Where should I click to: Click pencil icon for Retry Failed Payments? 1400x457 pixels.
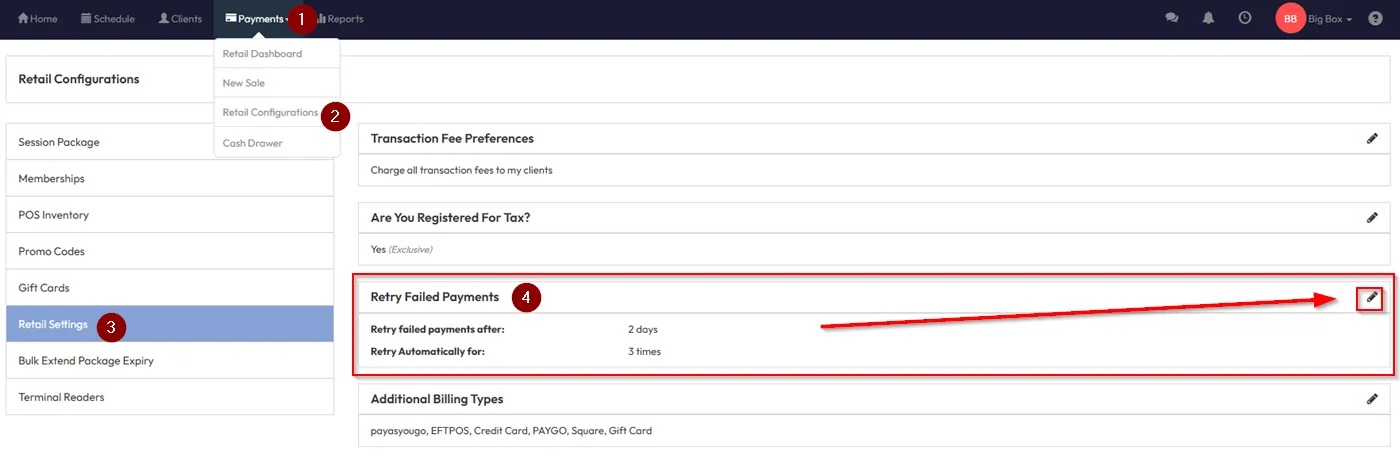click(1372, 297)
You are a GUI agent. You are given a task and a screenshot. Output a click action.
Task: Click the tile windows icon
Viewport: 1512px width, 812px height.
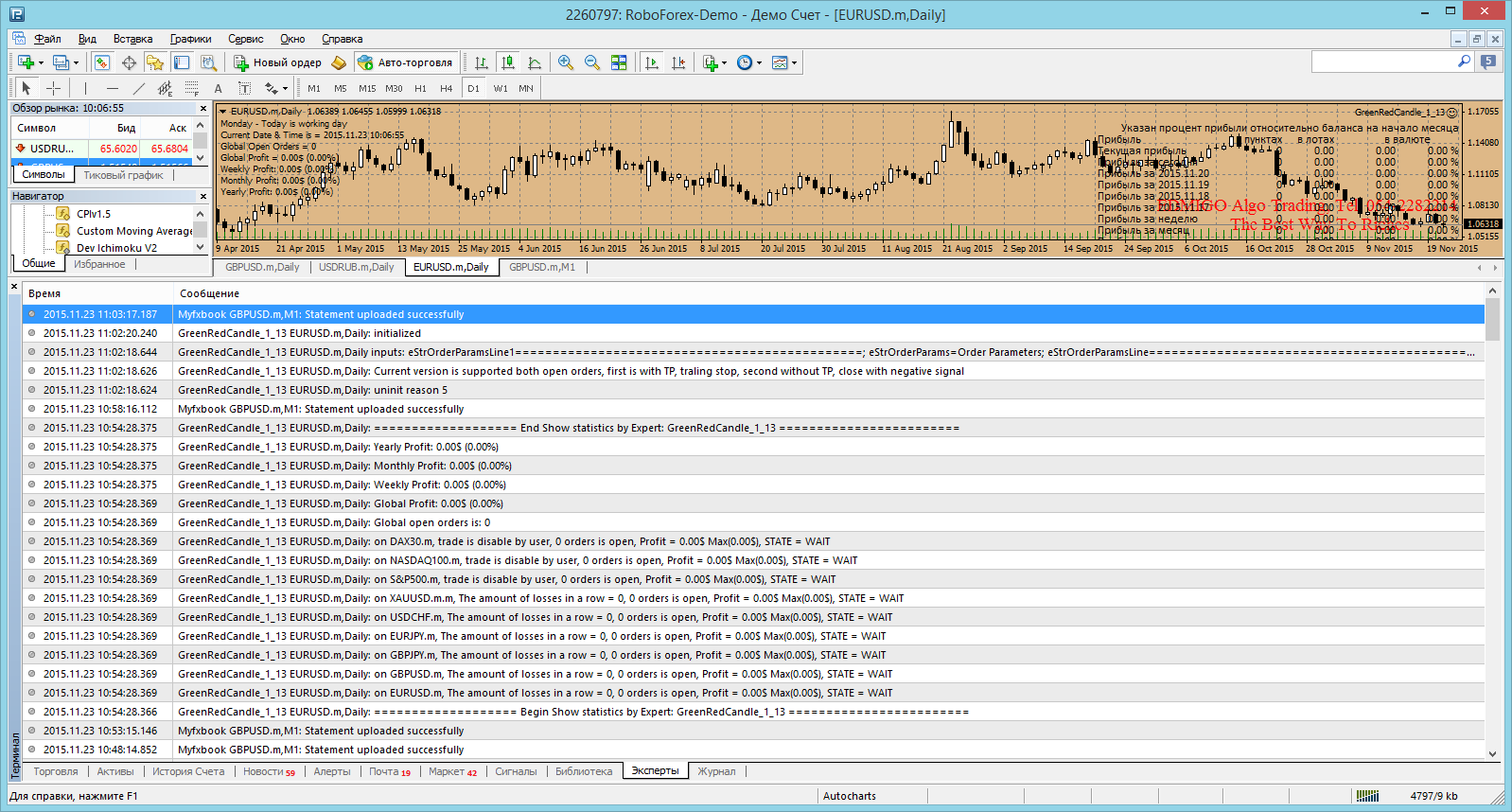point(619,62)
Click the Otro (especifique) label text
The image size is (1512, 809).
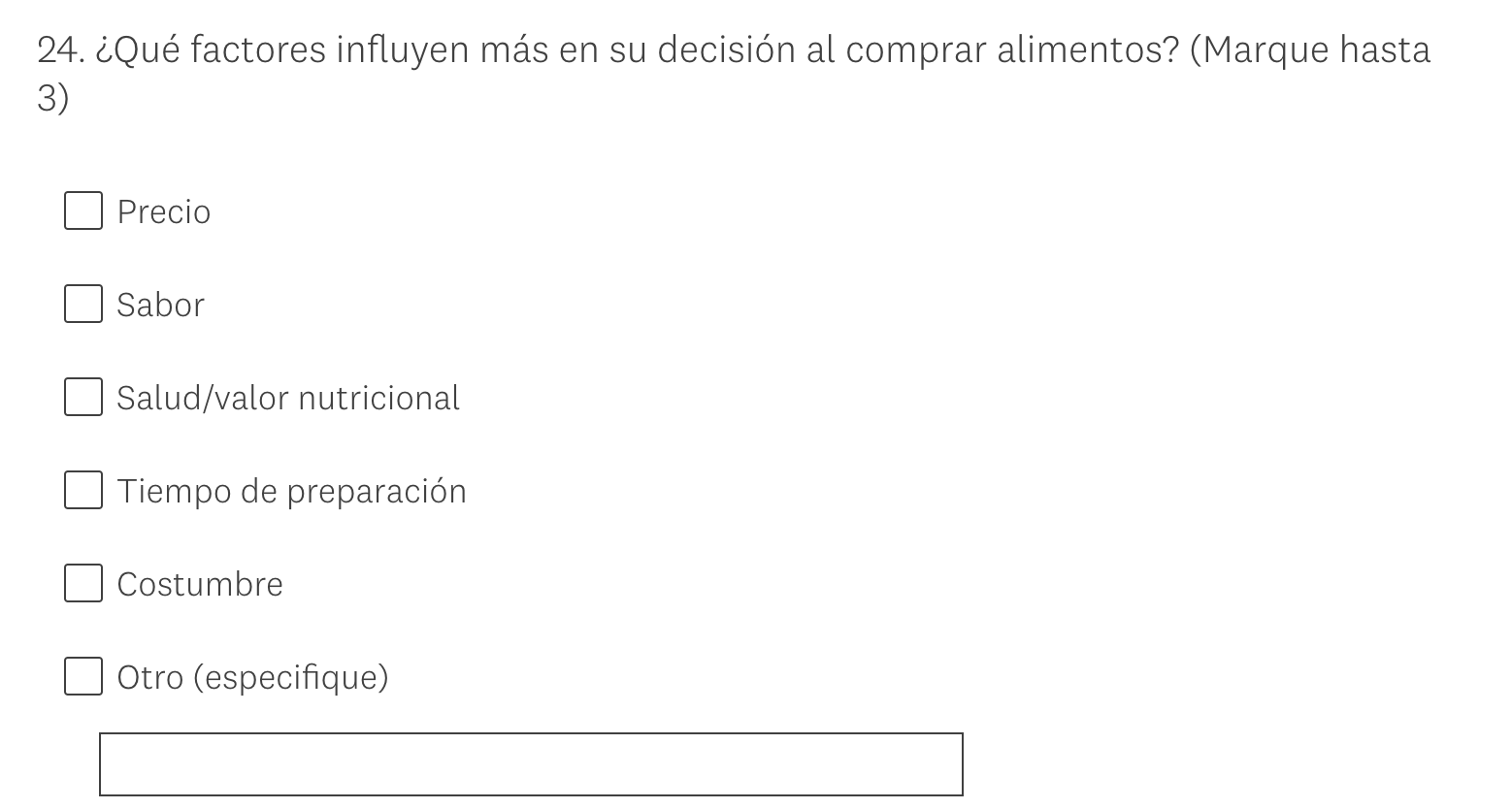(252, 678)
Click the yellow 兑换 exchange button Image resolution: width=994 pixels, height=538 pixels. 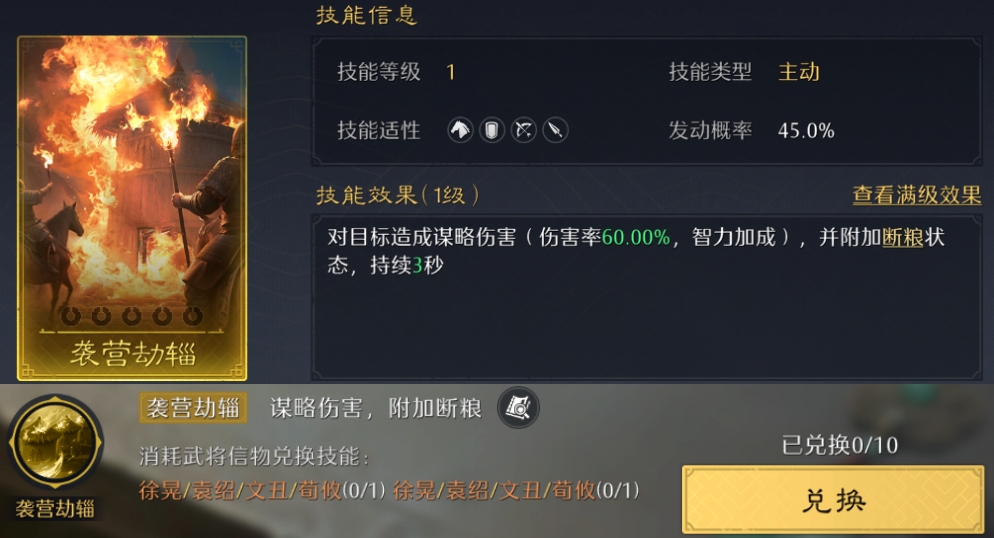click(x=833, y=500)
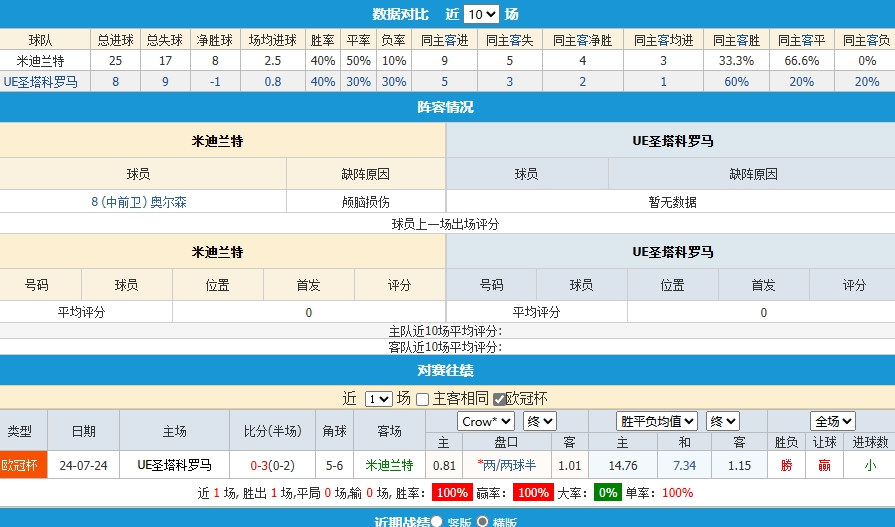Click the 阵容情况 section header

click(x=446, y=107)
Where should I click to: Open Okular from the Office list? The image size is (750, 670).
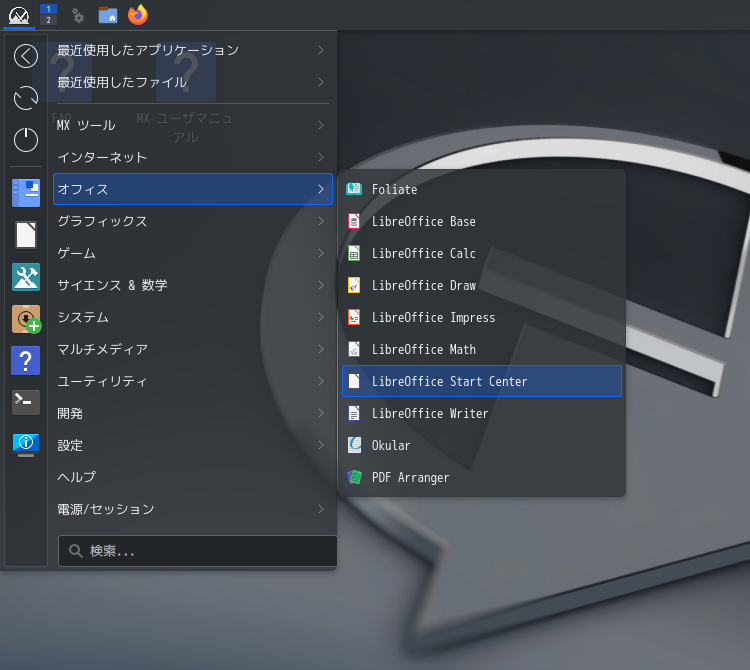pos(482,445)
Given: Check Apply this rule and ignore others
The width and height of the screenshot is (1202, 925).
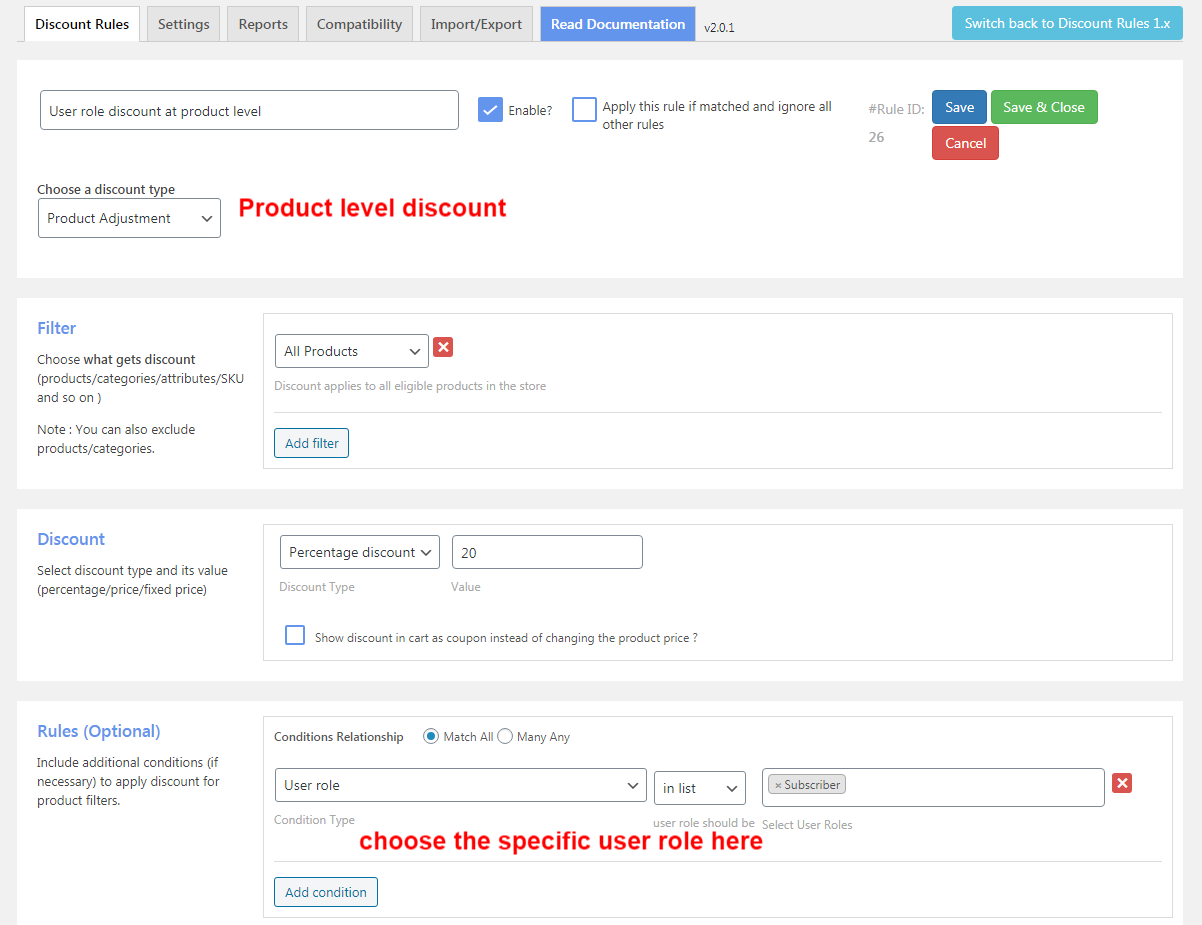Looking at the screenshot, I should pyautogui.click(x=584, y=110).
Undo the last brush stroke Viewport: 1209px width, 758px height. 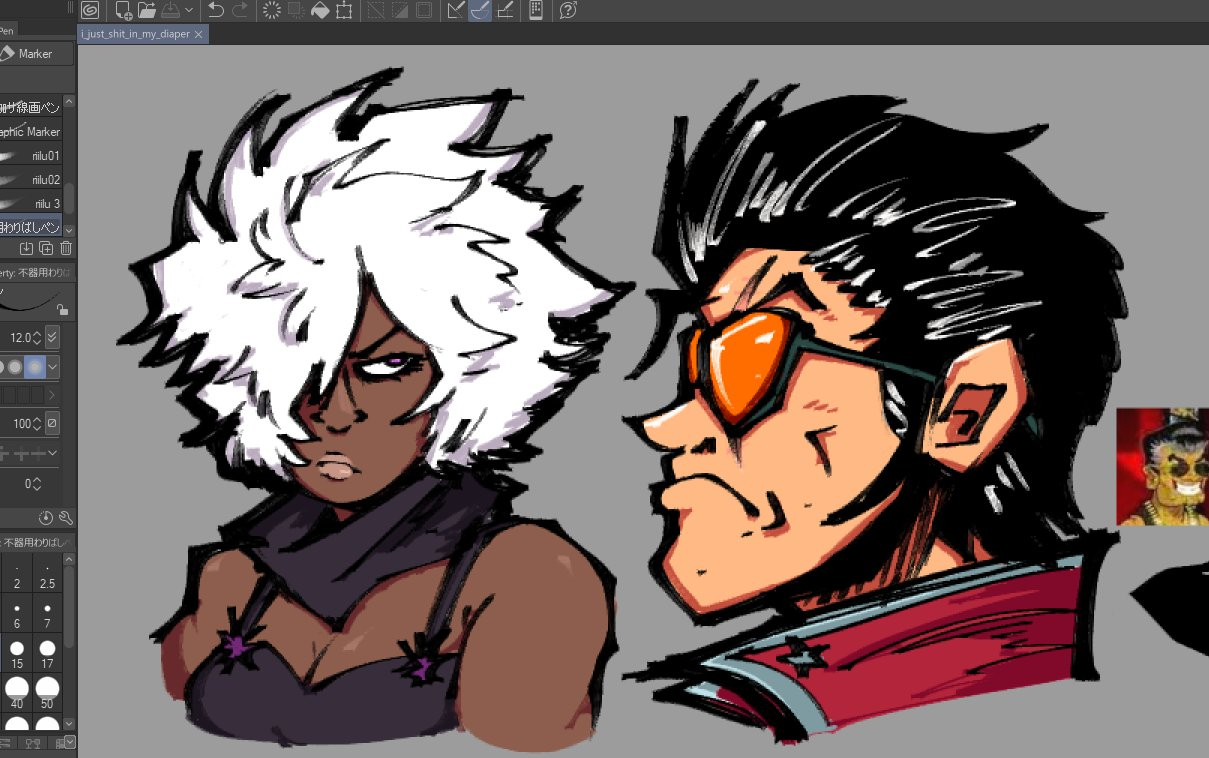216,11
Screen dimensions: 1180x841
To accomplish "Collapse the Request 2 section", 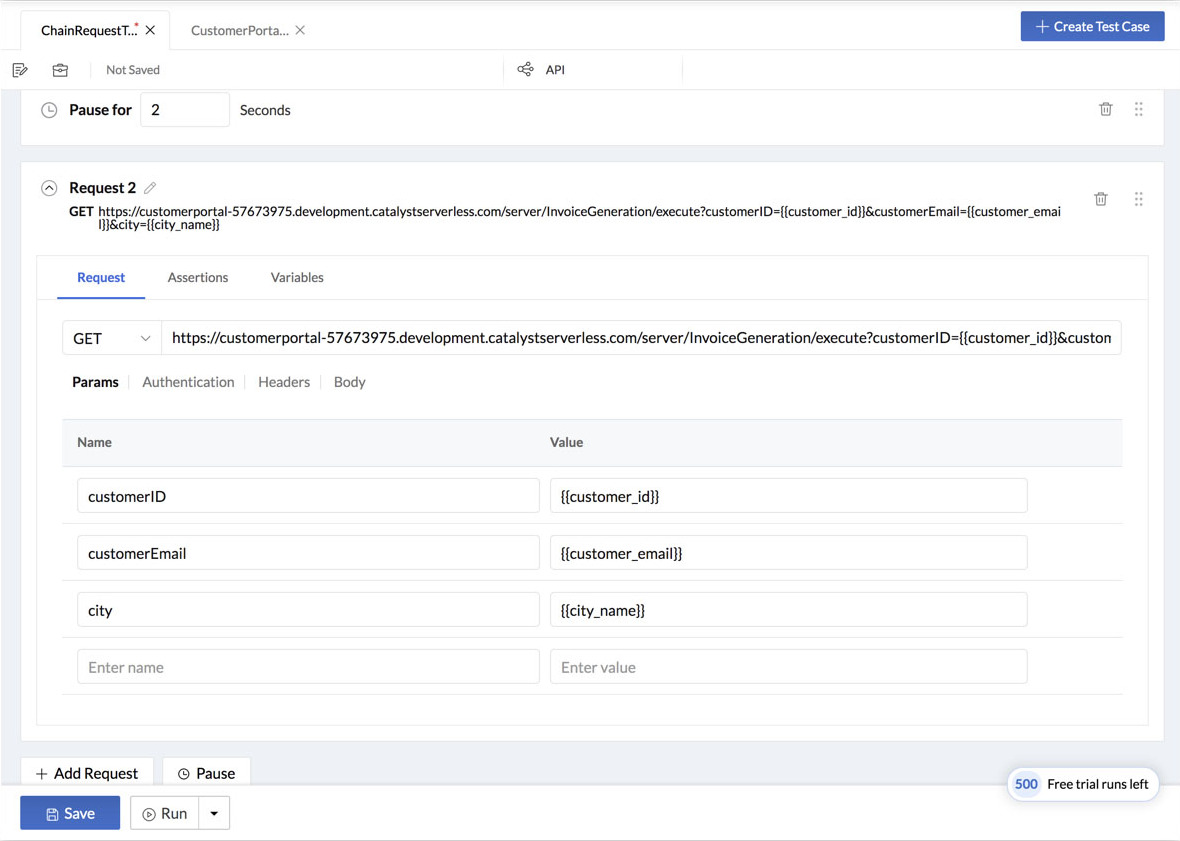I will (49, 188).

---

• Requirements
List every line of the rows above that contains the string "icon", copying each one in full.

• Result of the exercise
Where should I click to: Click pencil icon for Retry Failed Payments? 1400x457 pixels.
Task: Click the tile windows icon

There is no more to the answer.